▶ **WHAT YOU SHOULD DO**:
Transcribe the records in full.

▶ **RECORDS FOR THIS EXERCISE**:
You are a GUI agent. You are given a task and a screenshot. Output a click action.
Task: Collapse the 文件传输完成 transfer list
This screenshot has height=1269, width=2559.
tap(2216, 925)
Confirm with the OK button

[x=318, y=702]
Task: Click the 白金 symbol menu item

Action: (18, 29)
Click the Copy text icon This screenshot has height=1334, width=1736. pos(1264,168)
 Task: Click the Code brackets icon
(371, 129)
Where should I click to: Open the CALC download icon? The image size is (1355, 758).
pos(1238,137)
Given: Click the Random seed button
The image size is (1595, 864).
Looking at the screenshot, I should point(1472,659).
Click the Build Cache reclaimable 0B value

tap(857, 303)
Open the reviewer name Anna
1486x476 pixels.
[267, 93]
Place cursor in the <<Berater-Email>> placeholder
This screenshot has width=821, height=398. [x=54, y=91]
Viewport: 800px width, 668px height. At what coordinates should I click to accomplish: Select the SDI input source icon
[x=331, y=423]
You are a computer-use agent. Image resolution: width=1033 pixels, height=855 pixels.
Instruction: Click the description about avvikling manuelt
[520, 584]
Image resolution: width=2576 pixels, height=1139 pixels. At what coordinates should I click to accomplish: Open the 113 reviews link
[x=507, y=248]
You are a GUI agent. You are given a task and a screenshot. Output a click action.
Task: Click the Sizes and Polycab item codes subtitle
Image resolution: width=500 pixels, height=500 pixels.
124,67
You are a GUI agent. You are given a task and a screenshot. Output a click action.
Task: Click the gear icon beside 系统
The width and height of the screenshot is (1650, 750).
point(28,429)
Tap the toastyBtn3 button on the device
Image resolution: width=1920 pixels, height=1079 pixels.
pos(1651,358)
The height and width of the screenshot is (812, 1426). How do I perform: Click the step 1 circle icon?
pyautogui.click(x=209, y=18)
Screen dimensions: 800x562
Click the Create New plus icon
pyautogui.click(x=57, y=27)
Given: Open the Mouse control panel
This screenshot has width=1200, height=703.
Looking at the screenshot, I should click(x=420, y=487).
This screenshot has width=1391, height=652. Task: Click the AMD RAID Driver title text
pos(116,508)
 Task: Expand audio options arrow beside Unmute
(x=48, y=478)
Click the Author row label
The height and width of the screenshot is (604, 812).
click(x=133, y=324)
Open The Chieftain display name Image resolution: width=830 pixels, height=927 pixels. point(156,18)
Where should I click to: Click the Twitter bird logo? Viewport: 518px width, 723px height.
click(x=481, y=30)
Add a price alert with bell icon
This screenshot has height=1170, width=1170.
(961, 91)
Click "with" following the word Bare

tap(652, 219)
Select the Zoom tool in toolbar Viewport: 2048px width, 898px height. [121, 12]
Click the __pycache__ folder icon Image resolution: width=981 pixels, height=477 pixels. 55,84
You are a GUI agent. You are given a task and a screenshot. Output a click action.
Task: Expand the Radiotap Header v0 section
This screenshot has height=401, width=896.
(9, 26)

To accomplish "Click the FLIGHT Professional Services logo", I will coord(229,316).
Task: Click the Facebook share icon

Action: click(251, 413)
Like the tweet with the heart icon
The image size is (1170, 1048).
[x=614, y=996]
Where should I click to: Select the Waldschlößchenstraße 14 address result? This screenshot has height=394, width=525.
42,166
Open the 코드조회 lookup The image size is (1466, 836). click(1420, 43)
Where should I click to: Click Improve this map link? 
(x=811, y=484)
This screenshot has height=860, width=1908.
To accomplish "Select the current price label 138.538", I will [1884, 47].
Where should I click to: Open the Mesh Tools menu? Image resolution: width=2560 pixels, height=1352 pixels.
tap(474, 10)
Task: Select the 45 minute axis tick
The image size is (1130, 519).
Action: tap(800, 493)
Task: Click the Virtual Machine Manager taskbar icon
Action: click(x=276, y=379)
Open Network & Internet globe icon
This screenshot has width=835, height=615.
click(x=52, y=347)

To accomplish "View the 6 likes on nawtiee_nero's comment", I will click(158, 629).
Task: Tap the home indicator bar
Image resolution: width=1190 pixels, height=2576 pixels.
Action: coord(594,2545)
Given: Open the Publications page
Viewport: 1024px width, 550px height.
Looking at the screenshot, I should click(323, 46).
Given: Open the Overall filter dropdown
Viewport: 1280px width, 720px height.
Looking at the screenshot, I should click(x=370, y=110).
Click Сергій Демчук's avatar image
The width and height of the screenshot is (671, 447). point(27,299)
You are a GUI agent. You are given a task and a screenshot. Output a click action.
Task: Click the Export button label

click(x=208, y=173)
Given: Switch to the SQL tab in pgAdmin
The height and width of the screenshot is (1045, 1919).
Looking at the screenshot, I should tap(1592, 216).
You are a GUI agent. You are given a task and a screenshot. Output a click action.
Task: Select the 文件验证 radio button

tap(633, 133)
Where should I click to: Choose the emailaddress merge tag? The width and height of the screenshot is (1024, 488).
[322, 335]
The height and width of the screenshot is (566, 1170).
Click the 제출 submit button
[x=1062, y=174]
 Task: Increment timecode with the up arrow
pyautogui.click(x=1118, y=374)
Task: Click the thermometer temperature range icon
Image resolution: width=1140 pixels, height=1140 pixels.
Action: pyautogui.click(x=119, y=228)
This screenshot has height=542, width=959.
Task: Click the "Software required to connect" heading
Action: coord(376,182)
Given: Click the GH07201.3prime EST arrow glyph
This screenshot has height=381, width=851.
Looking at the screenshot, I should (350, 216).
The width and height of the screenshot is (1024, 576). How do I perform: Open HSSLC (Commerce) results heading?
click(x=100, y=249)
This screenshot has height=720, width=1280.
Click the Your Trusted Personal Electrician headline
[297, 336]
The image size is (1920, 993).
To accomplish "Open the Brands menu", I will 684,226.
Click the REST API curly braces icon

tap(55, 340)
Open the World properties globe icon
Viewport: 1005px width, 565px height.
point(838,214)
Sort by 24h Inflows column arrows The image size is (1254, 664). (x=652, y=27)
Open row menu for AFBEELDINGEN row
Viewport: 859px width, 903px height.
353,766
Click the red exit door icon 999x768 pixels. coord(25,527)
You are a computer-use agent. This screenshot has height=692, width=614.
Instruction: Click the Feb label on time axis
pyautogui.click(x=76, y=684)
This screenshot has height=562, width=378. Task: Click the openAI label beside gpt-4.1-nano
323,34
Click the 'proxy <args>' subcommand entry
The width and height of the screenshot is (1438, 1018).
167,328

▶ **WRITTEN RESPONSE**:
You are a GUI agent. You are given a task and a screenshot. Output a click action.
Task: Collapse the 文件传输完成 transfer list
This screenshot has height=1269, width=2559.
tap(2216, 925)
Confirm with the OK button

[x=318, y=702]
Task: Click the 白金 symbol menu item

Action: (18, 29)
Click the Copy text icon This screenshot has height=1334, width=1736. pos(1264,168)
 Task: Click the Code brackets icon
(371, 129)
Where should I click to: Open the CALC download icon? The image size is (1355, 758).
pos(1238,137)
Given: Click the Random seed button
The image size is (1595, 864).
Looking at the screenshot, I should point(1472,659).
Click the Build Cache reclaimable 0B value

tap(857, 303)
Open the reviewer name Anna
1486x476 pixels.
[267, 93]
Place cursor in the <<Berater-Email>> placeholder
This screenshot has width=821, height=398. [x=54, y=91]
Viewport: 800px width, 668px height. At what coordinates should I click to accomplish: Select the SDI input source icon
[x=331, y=423]
You are a computer-use agent. Image resolution: width=1033 pixels, height=855 pixels.
Instruction: Click the description about avvikling manuelt
[520, 584]
Image resolution: width=2576 pixels, height=1139 pixels. At what coordinates should I click to accomplish: Open the 113 reviews link
[x=507, y=248]
You are a GUI agent. You are given a task and a screenshot. Output a click action.
Task: Click the Sizes and Polycab item codes subtitle
Image resolution: width=500 pixels, height=500 pixels.
124,67
You are a GUI agent. You are given a task and a screenshot. Output a click action.
Task: Click the gear icon beside 系统
The width and height of the screenshot is (1650, 750).
point(28,429)
Tap the toastyBtn3 button on the device
Image resolution: width=1920 pixels, height=1079 pixels.
pos(1651,358)
The height and width of the screenshot is (812, 1426). How do I perform: Click the step 1 circle icon?
pyautogui.click(x=209, y=18)
Screen dimensions: 800x562
Click the Create New plus icon
pyautogui.click(x=57, y=27)
Given: Open the Mouse control panel
This screenshot has width=1200, height=703.
Looking at the screenshot, I should click(x=420, y=487).
This screenshot has width=1391, height=652. Task: Click the AMD RAID Driver title text
pos(116,508)
 Task: Expand audio options arrow beside Unmute
(x=48, y=478)
Click the Author row label
The height and width of the screenshot is (604, 812).
click(x=133, y=324)
Open The Chieftain display name Image resolution: width=830 pixels, height=927 pixels. point(156,18)
Where should I click to: Click the Twitter bird logo? Viewport: 518px width, 723px height.
click(x=481, y=30)
Add a price alert with bell icon
This screenshot has height=1170, width=1170.
(961, 91)
Click "with" following the word Bare

tap(652, 219)
Select the Zoom tool in toolbar Viewport: 2048px width, 898px height. [121, 12]
Click the __pycache__ folder icon Image resolution: width=981 pixels, height=477 pixels. 55,84
You are a GUI agent. You are given a task and a screenshot. Output a click action.
Task: Expand the Radiotap Header v0 section
This screenshot has height=401, width=896.
(9, 26)

To accomplish "Click the FLIGHT Professional Services logo", I will coord(229,316).
Task: Click the Facebook share icon

Action: click(251, 413)
Like the tweet with the heart icon
The image size is (1170, 1048).
[x=614, y=996]
Where should I click to: Select the Waldschlößchenstraße 14 address result? This screenshot has height=394, width=525.
42,166
Open the 코드조회 lookup The image size is (1466, 836). click(1420, 43)
Where should I click to: Click Improve this map link? 
(x=811, y=484)
This screenshot has height=860, width=1908.
To accomplish "Select the current price label 138.538", I will [1884, 47].
Where should I click to: Open the Mesh Tools menu? Image resolution: width=2560 pixels, height=1352 pixels.
tap(474, 10)
Task: Select the 45 minute axis tick
The image size is (1130, 519).
Action: tap(800, 493)
Task: Click the Virtual Machine Manager taskbar icon
Action: click(x=276, y=379)
Open Network & Internet globe icon
This screenshot has width=835, height=615.
click(x=52, y=347)

To accomplish "View the 6 likes on nawtiee_nero's comment", I will click(158, 629).
Task: Tap the home indicator bar
Image resolution: width=1190 pixels, height=2576 pixels.
Action: coord(594,2545)
Given: Open the Publications page
Viewport: 1024px width, 550px height.
Looking at the screenshot, I should click(323, 46).
Given: Open the Overall filter dropdown
Viewport: 1280px width, 720px height.
Looking at the screenshot, I should click(x=370, y=110).
Click Сергій Демчук's avatar image
The width and height of the screenshot is (671, 447). point(27,299)
You are a GUI agent. You are given a task and a screenshot. Output a click action.
Task: Click the Export button label

click(x=208, y=173)
Given: Switch to the SQL tab in pgAdmin
The height and width of the screenshot is (1045, 1919).
Looking at the screenshot, I should tap(1592, 216).
You are a GUI agent. You are given a task and a screenshot. Output a click action.
Task: Select the 文件验证 radio button

tap(633, 133)
Where should I click to: Choose the emailaddress merge tag? The width and height of the screenshot is (1024, 488).
[322, 335]
The height and width of the screenshot is (566, 1170).
Click the 제출 submit button
[x=1062, y=174]
 Task: Increment timecode with the up arrow
pyautogui.click(x=1118, y=374)
Task: Click the thermometer temperature range icon
Image resolution: width=1140 pixels, height=1140 pixels.
Action: pyautogui.click(x=119, y=228)
This screenshot has height=542, width=959.
Task: Click the "Software required to connect" heading
Action: coord(376,182)
Given: Click the GH07201.3prime EST arrow glyph
This screenshot has height=381, width=851.
Looking at the screenshot, I should (350, 216).
The width and height of the screenshot is (1024, 576). How do I perform: Open HSSLC (Commerce) results heading?
click(x=100, y=249)
This screenshot has height=720, width=1280.
Click the Your Trusted Personal Electrician headline
[297, 336]
The image size is (1920, 993).
To accomplish "Open the Brands menu", I will 684,226.
Click the REST API curly braces icon

tap(55, 340)
Open the World properties globe icon
Viewport: 1005px width, 565px height.
point(838,214)
Sort by 24h Inflows column arrows The image size is (1254, 664). (x=652, y=27)
Open row menu for AFBEELDINGEN row
Viewport: 859px width, 903px height.
353,766
Click the red exit door icon 999x768 pixels. coord(25,527)
You are a computer-use agent. This screenshot has height=692, width=614.
Instruction: Click the Feb label on time axis
pyautogui.click(x=76, y=684)
This screenshot has height=562, width=378. Task: Click the openAI label beside gpt-4.1-nano
323,34
Click the 'proxy <args>' subcommand entry
The width and height of the screenshot is (1438, 1018).
167,328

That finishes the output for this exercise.